Filles en liberté. L’intelligence de son regard, affranchi des idées reçues, sur les enjeux féministes contemporains nous a réjouis dans le décapant Baby-sitter. Catherine Léger récidive avec cette comédie mise au monde par Patrice Dubois. Une pièce qui, révélait-elle lors d’une entrevue au printemps dernier, irait plus loin dans les « rapports malsains » entre les sexes. Ça promet. Du 7 novembre au 2 décembre, à La Licorne.


Photo: Annik MH de Carufel Le Devoir Catherine Chabot s’intéresse au couple.

Dans le champ amoureux. Son baptême d’écriture, l’oeuvre collaborative Table rase (d’ailleurs reprise cet automne), a révélé une voix d’une authenticité saisissante. Dans cette pièce plus intimiste, Catherine Chabot s’intéresse cette fois à la joute rhétorique qui oppose un couple. Sous la direction de Frédéric Blanchette. Du 7 au 25 novembre, à l’Espace libre.
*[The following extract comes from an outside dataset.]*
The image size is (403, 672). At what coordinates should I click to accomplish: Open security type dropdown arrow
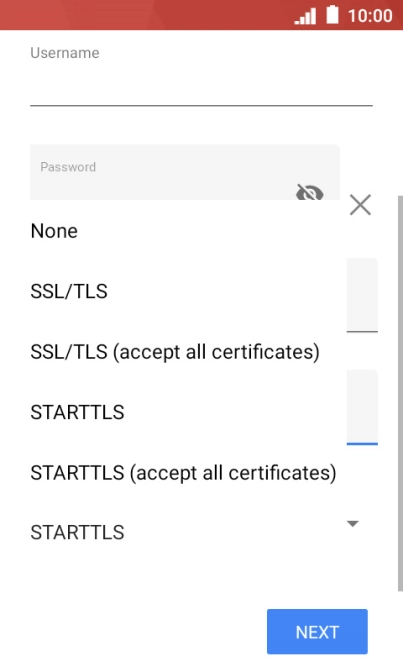(352, 524)
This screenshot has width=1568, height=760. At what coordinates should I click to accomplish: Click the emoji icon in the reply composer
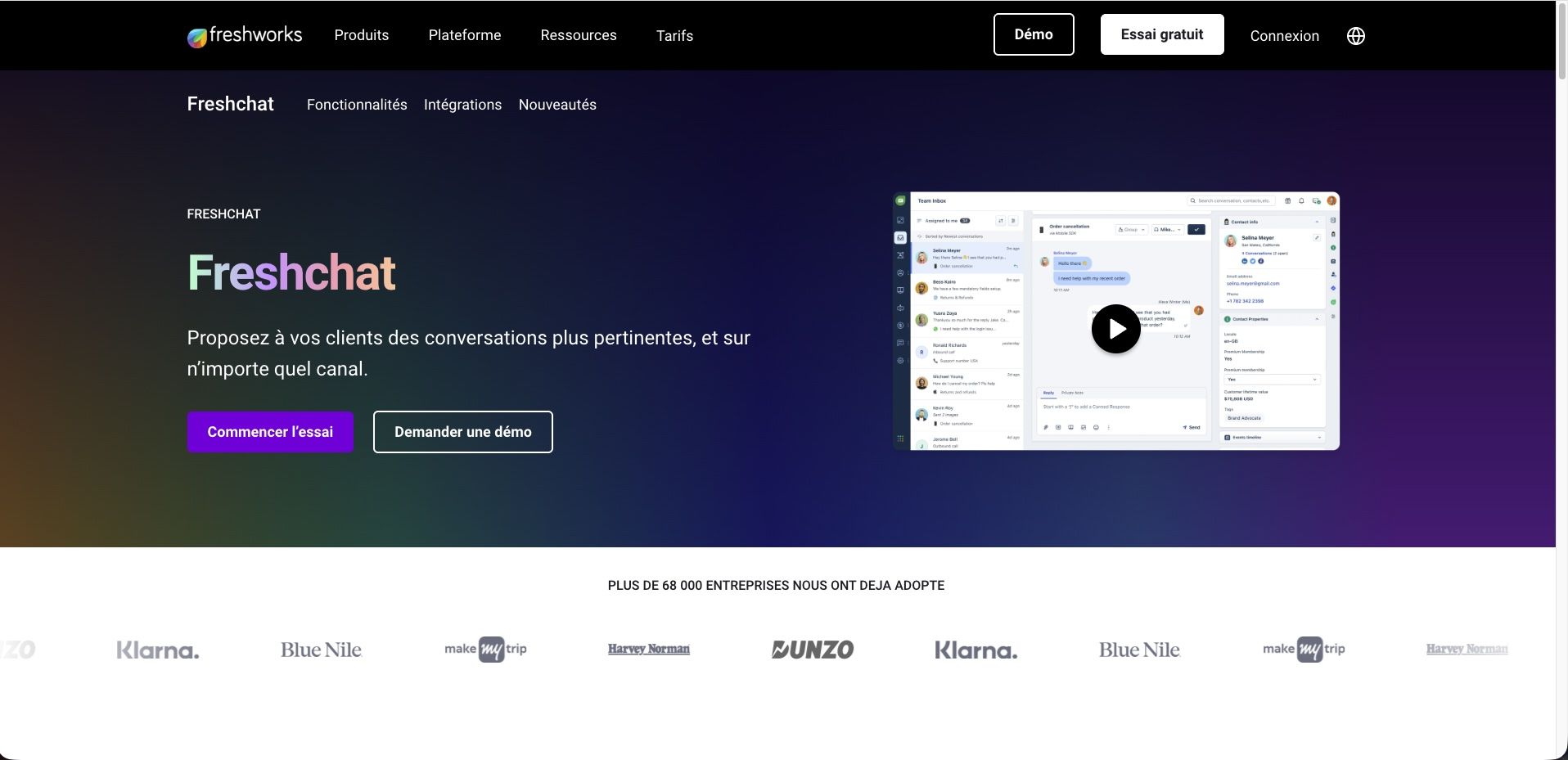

L’Iliade. Homère en rap ? Pour sa quatrième relecture condensée d’un grand texte du répertoire, après le solo Hamlet_Director’s Cut, Marc Beaupré sert l’épopée guerrière dans une partition musicale rythmée de Stéfan Boucher, portée par dix comédiens. Du 8 novembre au 6 décembre, au Théâtre Denise-Pelletier.

Les enivrés. Le Groupe de la Veillée poursuit pour une troisième fois son exploration de la dramaturgie novatrice du Russe Ivan Viripaev, on ne s’en plaindra pas. Pour incarner ces personnages qui trouvent la vérité au fond d’une bouteille, Florent Siaud — déjà metteur en scène du précédent Illusions — s’offre une distribution de première force. Du 21 novembre au 16 décembre, au théâtre Prospero.
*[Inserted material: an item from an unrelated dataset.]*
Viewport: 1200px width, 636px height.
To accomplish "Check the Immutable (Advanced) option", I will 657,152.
Le grand retour du collectif

Deux grandes aventures collectives devraient marquer l’automne par leur ampleur et leurs visées inclusives. Ce qu’on pourrait définir par une tentative de revoir notre histoire et/ou notre culture en intégrant des points de vue pluriels.

C’est particulièrement patent avec À te regarder, ils s’habitueront. En septembre, au Théâtre de Quat’Sous, un collectif d’auteurs, six metteurs en scène ainsi qu’une douzaine d’acteurs d’origines diverses, des créateurs issus de plusieurs branches artistiques, vont revisiter des textes marquants et des oeuvres populaires québécois, de l’Osstidcho au manifeste du FLQ. Un exercice de « réappropriation culturelle » conçu et supervisé par Olivier Kemeid (notre photo) et Mani Soleymanlou.
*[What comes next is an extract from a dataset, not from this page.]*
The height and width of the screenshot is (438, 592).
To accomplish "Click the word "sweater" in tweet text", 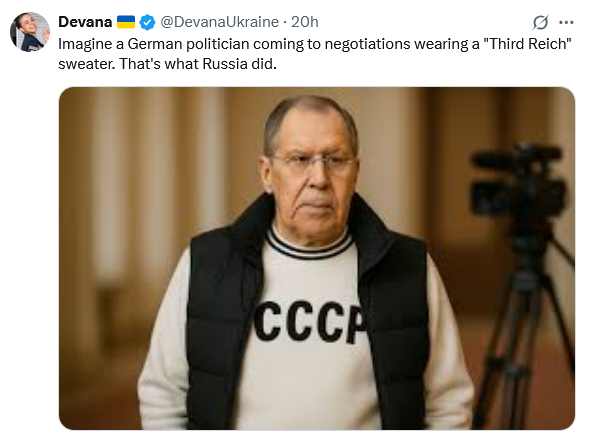I will coord(86,64).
Ce dernier met aussi en scène Le Wild West Show de Gabriel Dumont au Centre du Théâtre d’Aujourd’hui, à partir du 31 octobre. Ce spectacle, qu’on annonce à grand déploiement, s’inspire de l’histoire du capitaine de Louis Riel, recruté par Buffalo Bill en 1886 pour ses spectacles sur le Far West. Dix auteurs (dont Jean Marc Dalpé, Alexis Martin et Yvette Nolan) et autant d’interprètes appartenant aux quatre communautés concernées dans ces événements historiques feront revivre la lutte des Métis dans l’Ouest canadien.